◆ REQUIREMENT ◆
Go through the listing below and return every line exactly.

═══ EXTRACTED ENTRIES

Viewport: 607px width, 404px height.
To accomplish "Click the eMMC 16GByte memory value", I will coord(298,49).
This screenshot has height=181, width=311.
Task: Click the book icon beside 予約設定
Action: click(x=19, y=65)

══════

◆ RESPONSE BOX ◆
Viewport: 607px width, 404px height.
To accomplish "Click the eMMC 16GByte memory value", I will coord(298,49).
This screenshot has height=181, width=311.
Task: Click the book icon beside 予約設定
Action: click(x=19, y=65)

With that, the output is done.